Numerous studies have demonstrated that the TyG-BMI serves as an independent predictor of adverse cardiovascular events [12, 14, 15, 16, 17]. It is also closely associated with IR, which not only contributes to the development of CVD in both the CKD patients and diabetic patients but also predicts the cardiovascular prognosis of CVD patients [6, 29]. Previous research has consistently shown a significant correlation between TyG-BMI and future CVD mortality, myocardial infarction, and stroke, indicating that insulin resistance plays a pivotal role in the pathogenesis and prognosis of cardiovascular diseases [12, 15, 17]. Our study similarly revealed a significant association between TyG-BMI and cardiovascular mortality. When the two groups were compared, the high TyG-BMI group clearly presented significantly higher rates of CVD-related death than did the middle group across all three models, however, no significant difference was observed between the low TyG-BMI group and the middle TyG-BMI group.
Interestingly, we observed that sex has a modifying effect on the risk of mortality.

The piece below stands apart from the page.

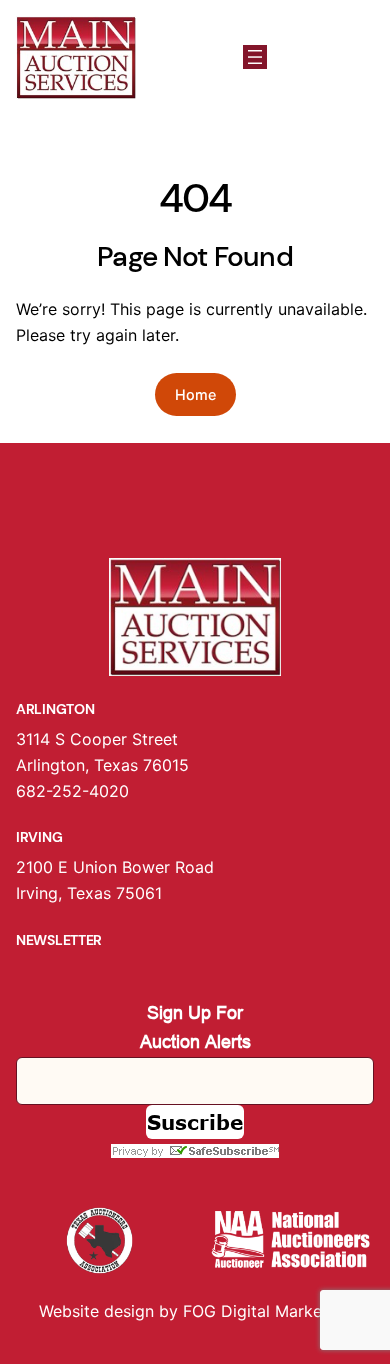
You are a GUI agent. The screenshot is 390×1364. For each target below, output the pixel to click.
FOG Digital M (236, 1311)
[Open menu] (255, 57)
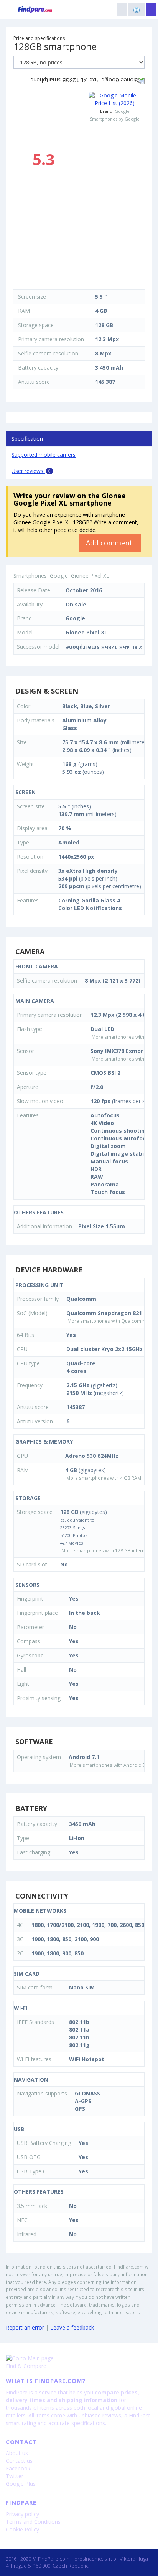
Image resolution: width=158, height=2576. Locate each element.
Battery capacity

This phenomenon may be attributed to hormonal disparities (33), insulin resistance, visceral adiposity, endothelial dysfunction, and chronic inflammation. Furthermore, lifestyle variations (e.g., a higher prevalence of risky health behaviors such as smoking, excessive alcohol consumption, and sedentary habits among men) contribute to increased all-cause and cardiovascular disease mortality in men with elevated TyG-BMIs. Naturally, this necessitates thorough examination and validation within a more extensive cohort of peritoneal dialysis patients.

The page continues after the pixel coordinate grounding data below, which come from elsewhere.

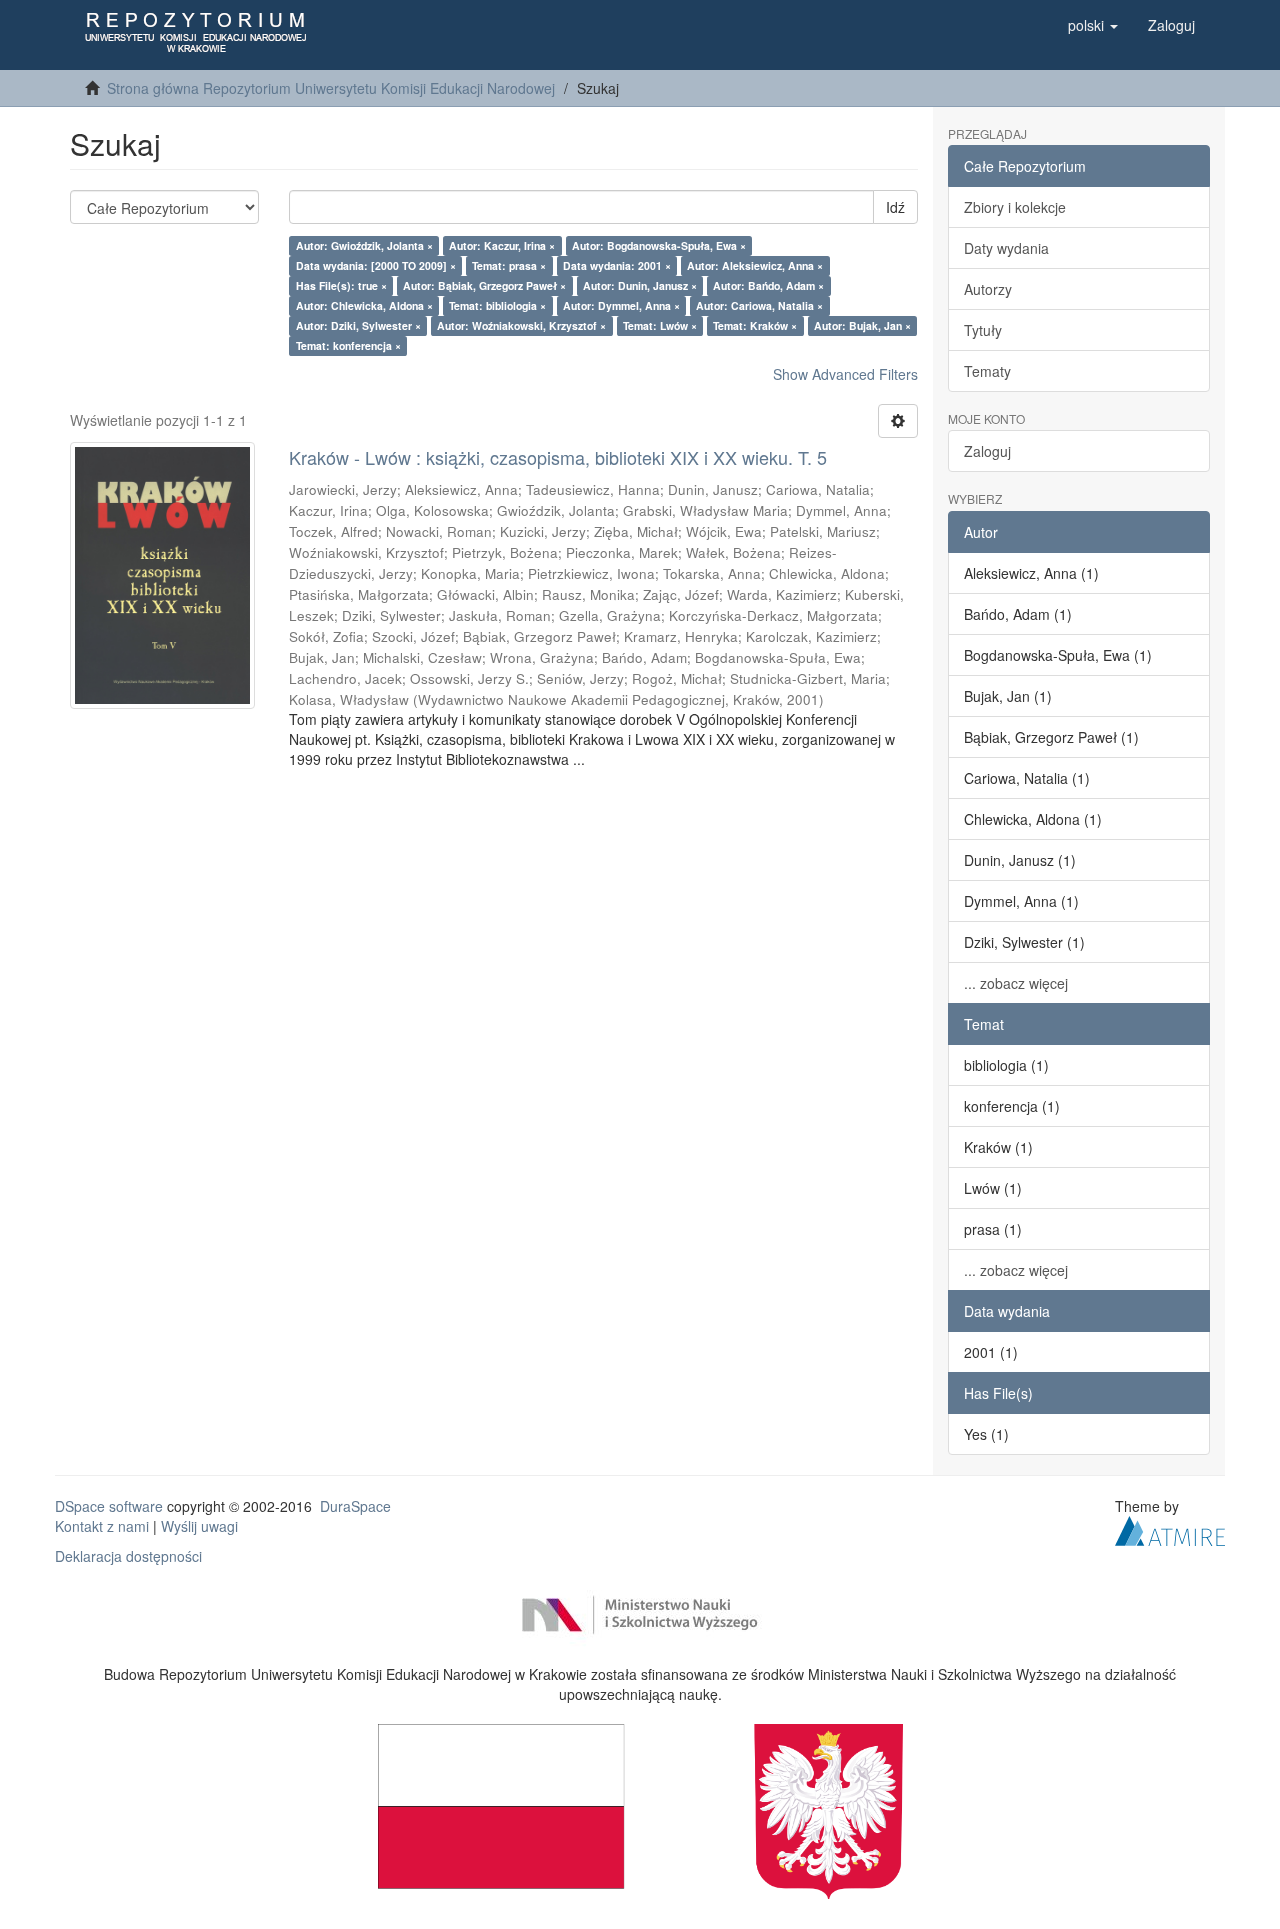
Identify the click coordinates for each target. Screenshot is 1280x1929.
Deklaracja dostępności (128, 1556)
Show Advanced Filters (845, 374)
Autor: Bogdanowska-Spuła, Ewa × (659, 245)
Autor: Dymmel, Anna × (621, 305)
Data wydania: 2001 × (617, 265)
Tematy (987, 371)
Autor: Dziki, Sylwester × (358, 325)
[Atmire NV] (1170, 1528)
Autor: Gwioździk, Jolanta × (364, 245)
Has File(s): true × (341, 285)
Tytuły (983, 330)
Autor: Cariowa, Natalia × (759, 305)
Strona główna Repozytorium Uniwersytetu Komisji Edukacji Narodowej (331, 88)
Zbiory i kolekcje (1015, 207)
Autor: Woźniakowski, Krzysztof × (521, 325)
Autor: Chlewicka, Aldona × (364, 305)
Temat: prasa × (509, 265)
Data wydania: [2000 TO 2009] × (376, 265)
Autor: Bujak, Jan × (862, 325)
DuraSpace (355, 1506)
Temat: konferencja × (348, 345)
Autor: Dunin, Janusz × (640, 285)
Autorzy (988, 289)
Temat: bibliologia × (497, 305)
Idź (895, 207)
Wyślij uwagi (199, 1526)
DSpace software (109, 1506)
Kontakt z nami (102, 1526)
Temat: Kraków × (755, 325)
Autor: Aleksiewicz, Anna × (755, 265)
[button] (1093, 25)
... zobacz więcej (1016, 983)
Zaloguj (987, 451)
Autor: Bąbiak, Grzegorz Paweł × (484, 285)
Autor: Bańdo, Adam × (768, 285)
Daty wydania (1006, 248)
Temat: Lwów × (660, 325)
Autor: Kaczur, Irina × (502, 245)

Study strengths and limitations
In this study, we identified an independent association between the TyG-BMI and all-cause as well as CVD mortality in a single PD center. Furthermore, we observed for the first time that the relationship between the TyG-BMI and all-cause mortality exhibited a U-shaped pattern in the population undergoing PD.
However, our study has several limitations. First, the levels of triglycerides and glucose may have been influenced by prescribed medications, which were not reported in our study, potentially introducing bias to the results. Second, data on triglycerides, glucose and BMI were only collected only once at baseline, and it remains unclear whether changes in TyG-BMI over time could impact its association with mortality. Therefore, longitudinal cohort studies are necessary to explore the persistence of the association between TyG-BMI and mortality over time. Third, we did not assess the homeostasis model assessment of insulin resistance or compare it with the TyG-BMI because of insufficient data on insulin levels during follow-up. Finally, potential residual confounding factors should be acknowledged given that this is an observational study.